§ AIM OF THE EXERCISE
The answer is the exact text of every line from the one that contains "Task: Click the Apple logo home icon" to the final line of the entries below, with pictures left out.

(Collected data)
..............................
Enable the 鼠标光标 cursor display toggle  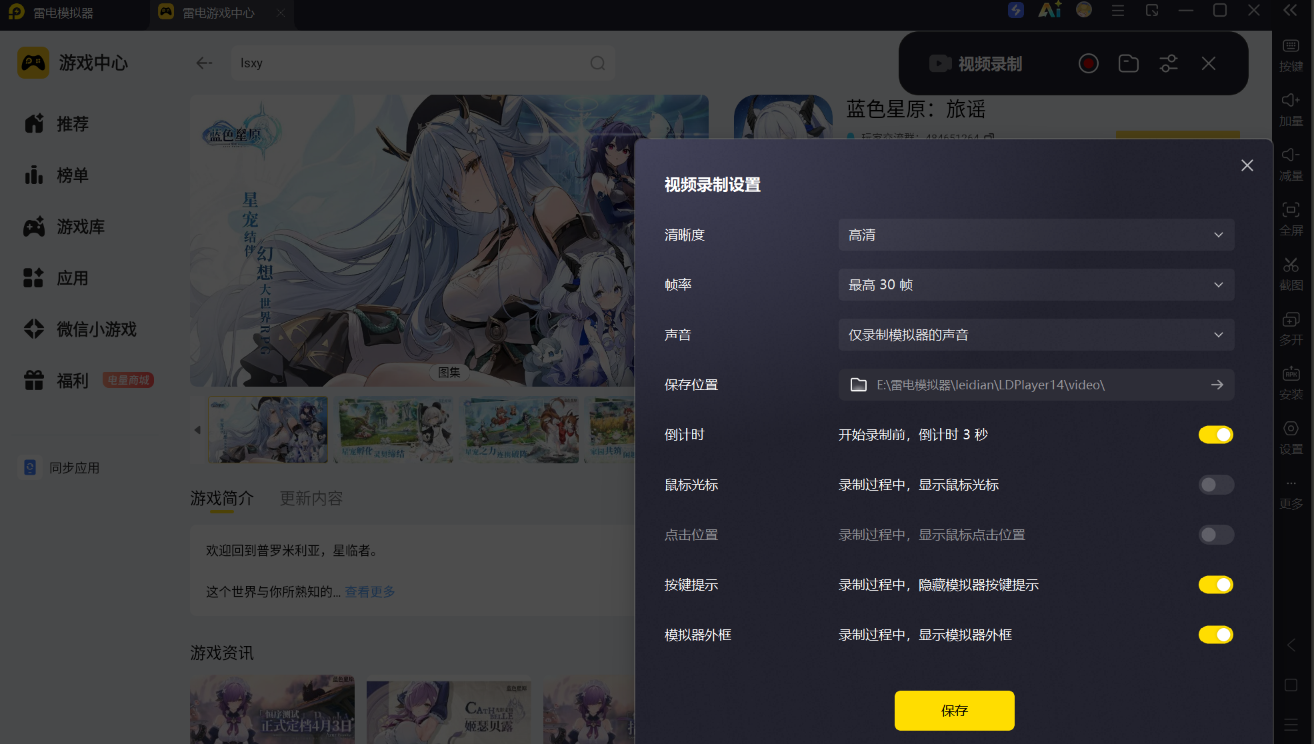point(1216,485)
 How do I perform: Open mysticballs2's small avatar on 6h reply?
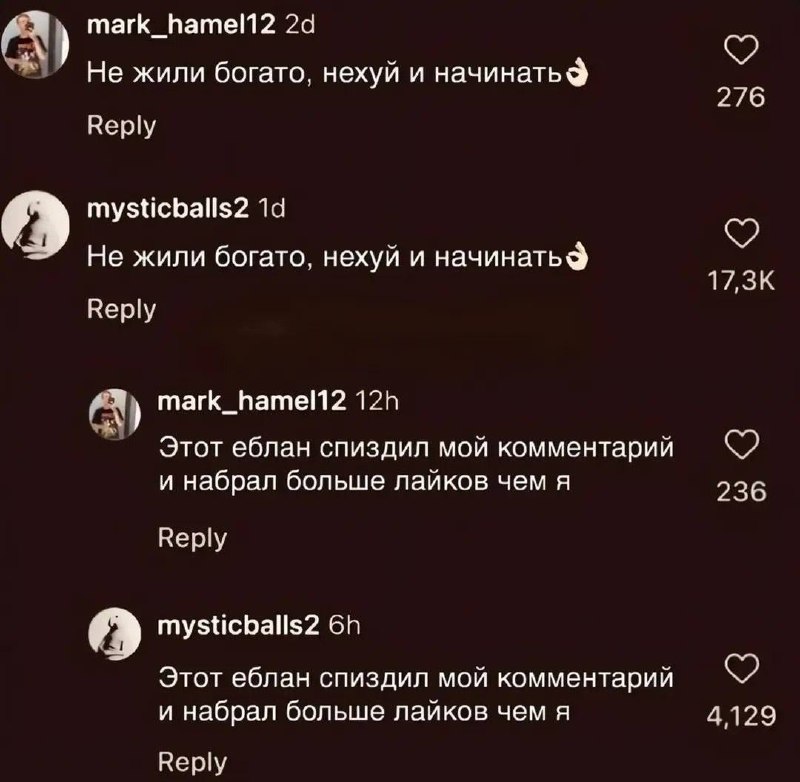point(115,634)
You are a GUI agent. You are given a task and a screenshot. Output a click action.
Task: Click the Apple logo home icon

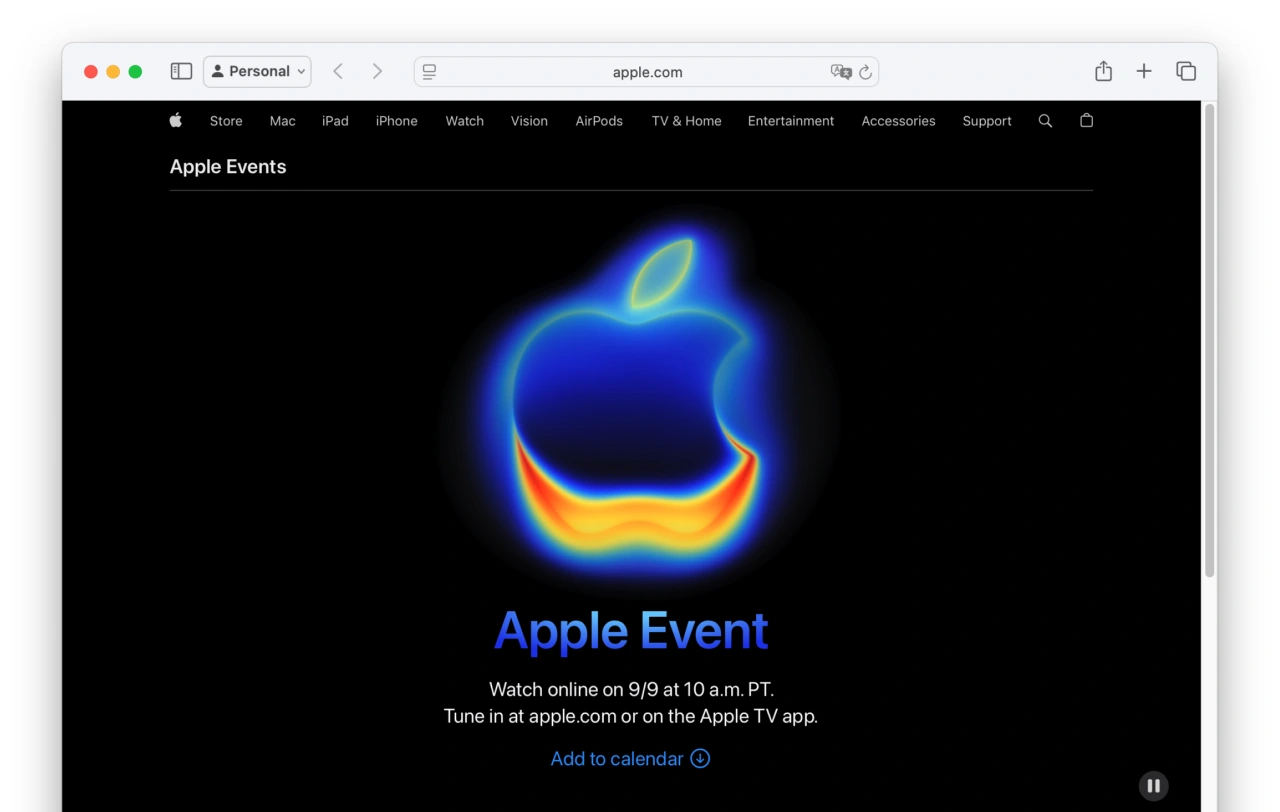point(176,121)
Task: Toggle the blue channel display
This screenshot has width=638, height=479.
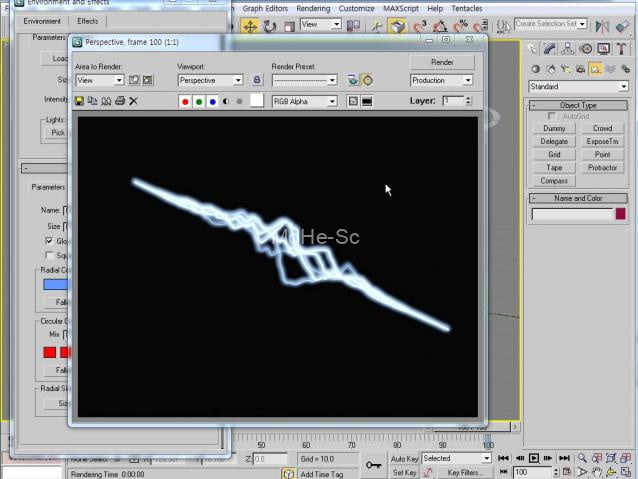Action: coord(212,101)
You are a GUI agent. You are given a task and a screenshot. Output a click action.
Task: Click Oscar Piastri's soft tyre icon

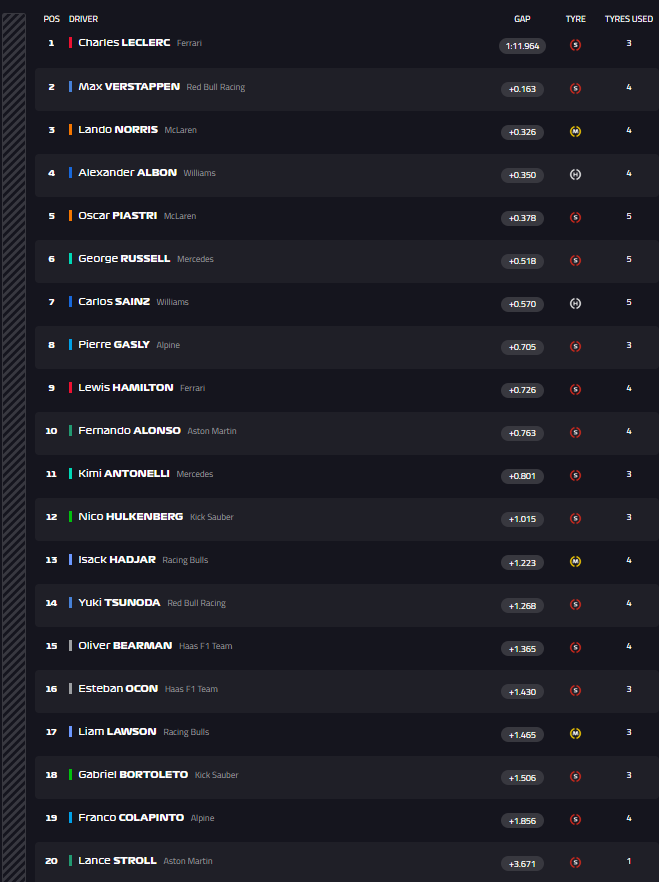click(x=575, y=217)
..............................
§ YOUR SOLUTION
Task: Click the Apple logo home icon

point(176,121)
Task: Toggle the blue channel display
This screenshot has width=638, height=479.
Action: coord(212,101)
You are a GUI agent. You are given a task and a screenshot. Output a click action.
Task: Click Oscar Piastri's soft tyre icon

click(x=575, y=217)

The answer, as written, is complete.